— START OF Recorded data —

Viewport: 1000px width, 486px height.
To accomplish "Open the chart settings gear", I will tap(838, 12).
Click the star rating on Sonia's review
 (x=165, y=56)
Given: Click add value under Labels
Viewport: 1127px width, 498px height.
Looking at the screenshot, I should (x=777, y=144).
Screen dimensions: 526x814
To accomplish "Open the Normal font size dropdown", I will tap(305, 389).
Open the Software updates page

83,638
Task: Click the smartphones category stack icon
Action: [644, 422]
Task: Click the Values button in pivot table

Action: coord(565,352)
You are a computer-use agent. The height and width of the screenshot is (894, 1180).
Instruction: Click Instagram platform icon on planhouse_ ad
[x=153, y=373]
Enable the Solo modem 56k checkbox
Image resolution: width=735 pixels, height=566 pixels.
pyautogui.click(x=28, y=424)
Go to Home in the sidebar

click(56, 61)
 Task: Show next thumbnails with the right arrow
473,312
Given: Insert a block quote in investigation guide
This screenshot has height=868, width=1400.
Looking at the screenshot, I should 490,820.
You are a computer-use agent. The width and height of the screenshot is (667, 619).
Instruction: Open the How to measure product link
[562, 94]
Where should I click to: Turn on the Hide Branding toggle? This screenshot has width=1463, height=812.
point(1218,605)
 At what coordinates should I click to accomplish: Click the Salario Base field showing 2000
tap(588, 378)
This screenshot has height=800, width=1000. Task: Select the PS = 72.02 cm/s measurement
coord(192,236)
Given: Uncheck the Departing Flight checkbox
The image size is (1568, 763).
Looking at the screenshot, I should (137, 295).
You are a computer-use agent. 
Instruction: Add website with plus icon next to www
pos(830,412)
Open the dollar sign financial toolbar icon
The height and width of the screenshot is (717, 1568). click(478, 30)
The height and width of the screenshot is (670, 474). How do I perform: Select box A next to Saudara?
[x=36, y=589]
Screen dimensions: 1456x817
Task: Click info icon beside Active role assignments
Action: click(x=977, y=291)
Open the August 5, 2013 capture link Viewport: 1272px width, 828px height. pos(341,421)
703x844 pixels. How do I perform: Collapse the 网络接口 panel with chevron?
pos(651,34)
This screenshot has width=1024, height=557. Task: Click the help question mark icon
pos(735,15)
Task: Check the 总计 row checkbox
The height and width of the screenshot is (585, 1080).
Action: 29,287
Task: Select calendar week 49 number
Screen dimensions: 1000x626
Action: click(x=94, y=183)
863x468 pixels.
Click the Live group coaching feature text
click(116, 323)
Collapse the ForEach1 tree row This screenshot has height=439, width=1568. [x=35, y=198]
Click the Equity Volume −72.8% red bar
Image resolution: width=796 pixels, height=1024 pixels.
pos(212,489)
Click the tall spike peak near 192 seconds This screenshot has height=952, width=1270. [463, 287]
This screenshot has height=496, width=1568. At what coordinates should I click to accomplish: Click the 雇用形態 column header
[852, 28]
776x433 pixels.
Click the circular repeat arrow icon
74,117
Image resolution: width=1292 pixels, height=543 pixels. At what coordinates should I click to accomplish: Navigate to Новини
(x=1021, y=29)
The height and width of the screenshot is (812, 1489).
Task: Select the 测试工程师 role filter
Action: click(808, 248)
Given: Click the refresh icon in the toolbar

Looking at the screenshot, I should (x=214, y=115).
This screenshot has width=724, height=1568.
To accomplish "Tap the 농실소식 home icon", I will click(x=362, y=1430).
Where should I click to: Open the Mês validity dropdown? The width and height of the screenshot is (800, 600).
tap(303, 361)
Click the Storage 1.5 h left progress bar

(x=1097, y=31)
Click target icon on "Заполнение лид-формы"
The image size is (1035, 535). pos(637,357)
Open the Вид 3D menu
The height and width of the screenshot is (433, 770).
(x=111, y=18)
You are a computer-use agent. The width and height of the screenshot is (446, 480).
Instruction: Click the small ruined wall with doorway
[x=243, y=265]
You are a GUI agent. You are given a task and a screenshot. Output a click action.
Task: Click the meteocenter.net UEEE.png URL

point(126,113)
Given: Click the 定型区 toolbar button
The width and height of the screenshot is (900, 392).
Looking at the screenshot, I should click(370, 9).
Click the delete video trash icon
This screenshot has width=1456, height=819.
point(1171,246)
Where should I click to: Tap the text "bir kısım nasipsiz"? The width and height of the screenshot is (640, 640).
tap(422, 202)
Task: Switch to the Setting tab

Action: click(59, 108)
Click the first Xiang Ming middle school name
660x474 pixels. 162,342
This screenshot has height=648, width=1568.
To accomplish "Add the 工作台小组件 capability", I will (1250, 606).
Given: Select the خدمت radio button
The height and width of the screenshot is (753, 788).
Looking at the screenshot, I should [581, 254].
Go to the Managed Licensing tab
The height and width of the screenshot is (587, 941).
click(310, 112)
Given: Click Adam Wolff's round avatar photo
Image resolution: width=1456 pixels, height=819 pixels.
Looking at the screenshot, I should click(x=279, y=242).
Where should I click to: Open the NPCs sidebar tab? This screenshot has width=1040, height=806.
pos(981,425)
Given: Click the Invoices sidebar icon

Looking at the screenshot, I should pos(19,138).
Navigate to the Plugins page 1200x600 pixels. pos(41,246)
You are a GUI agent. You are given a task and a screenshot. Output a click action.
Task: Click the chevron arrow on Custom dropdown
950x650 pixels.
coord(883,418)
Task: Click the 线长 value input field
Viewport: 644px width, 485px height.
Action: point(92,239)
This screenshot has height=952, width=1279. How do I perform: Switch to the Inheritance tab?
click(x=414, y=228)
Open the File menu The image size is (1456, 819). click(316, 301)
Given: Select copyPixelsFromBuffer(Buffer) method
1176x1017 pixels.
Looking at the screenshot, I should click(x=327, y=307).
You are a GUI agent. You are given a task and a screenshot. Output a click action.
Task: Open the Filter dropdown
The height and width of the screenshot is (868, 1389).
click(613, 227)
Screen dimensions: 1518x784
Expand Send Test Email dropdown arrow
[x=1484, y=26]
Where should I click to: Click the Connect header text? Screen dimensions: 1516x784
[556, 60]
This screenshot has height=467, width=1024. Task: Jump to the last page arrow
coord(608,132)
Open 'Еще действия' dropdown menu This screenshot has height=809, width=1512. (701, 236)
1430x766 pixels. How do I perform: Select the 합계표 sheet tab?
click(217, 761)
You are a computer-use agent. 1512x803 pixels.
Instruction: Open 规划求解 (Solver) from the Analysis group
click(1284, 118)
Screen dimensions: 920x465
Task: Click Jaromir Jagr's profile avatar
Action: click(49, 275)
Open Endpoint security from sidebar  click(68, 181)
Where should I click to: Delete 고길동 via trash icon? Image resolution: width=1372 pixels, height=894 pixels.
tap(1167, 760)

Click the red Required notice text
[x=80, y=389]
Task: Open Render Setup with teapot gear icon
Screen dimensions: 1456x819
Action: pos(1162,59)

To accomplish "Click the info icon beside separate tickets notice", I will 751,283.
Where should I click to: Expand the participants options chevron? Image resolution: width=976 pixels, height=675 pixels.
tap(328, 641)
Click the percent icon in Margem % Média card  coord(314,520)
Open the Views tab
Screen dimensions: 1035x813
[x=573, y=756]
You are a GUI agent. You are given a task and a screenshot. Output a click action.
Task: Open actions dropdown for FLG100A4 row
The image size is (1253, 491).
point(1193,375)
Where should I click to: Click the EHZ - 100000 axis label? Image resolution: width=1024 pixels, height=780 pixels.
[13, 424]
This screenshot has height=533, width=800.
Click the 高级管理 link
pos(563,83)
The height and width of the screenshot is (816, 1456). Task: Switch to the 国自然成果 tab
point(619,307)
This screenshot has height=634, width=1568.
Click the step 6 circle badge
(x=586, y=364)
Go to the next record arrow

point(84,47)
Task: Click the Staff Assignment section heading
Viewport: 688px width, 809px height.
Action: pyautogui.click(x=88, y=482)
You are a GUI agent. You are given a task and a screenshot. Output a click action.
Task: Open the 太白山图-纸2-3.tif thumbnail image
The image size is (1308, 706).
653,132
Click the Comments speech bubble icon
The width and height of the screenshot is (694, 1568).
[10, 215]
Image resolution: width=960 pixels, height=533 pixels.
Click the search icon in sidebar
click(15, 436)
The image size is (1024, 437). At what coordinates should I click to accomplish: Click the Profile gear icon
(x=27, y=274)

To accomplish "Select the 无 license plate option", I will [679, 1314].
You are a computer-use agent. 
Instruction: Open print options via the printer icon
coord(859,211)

— END OF Recorded data —

#### Problem requirements:
Copy the records word for word, beginning with the line containing "863x468 pixels." and continuing through the line containing "(x=111, y=18)".

#### Correct output:
863x468 pixels.
Click the Live group coaching feature text
click(116, 323)
Collapse the ForEach1 tree row This screenshot has height=439, width=1568. [x=35, y=198]
Click the Equity Volume −72.8% red bar
Image resolution: width=796 pixels, height=1024 pixels.
pos(212,489)
Click the tall spike peak near 192 seconds This screenshot has height=952, width=1270. [463, 287]
This screenshot has height=496, width=1568. At what coordinates should I click to accomplish: Click the 雇用形態 column header
[852, 28]
776x433 pixels.
Click the circular repeat arrow icon
74,117
Image resolution: width=1292 pixels, height=543 pixels. At what coordinates should I click to accomplish: Navigate to Новини
(x=1021, y=29)
The height and width of the screenshot is (812, 1489).
Task: Select the 测试工程师 role filter
Action: click(808, 248)
Given: Click the refresh icon in the toolbar

Looking at the screenshot, I should (x=214, y=115).
This screenshot has width=724, height=1568.
To accomplish "Tap the 농실소식 home icon", I will click(x=362, y=1430).
Where should I click to: Open the Mês validity dropdown? The width and height of the screenshot is (800, 600).
tap(303, 361)
Click the Storage 1.5 h left progress bar

(x=1097, y=31)
Click target icon on "Заполнение лид-формы"
The image size is (1035, 535). pos(637,357)
Open the Вид 3D menu
The height and width of the screenshot is (433, 770).
(x=111, y=18)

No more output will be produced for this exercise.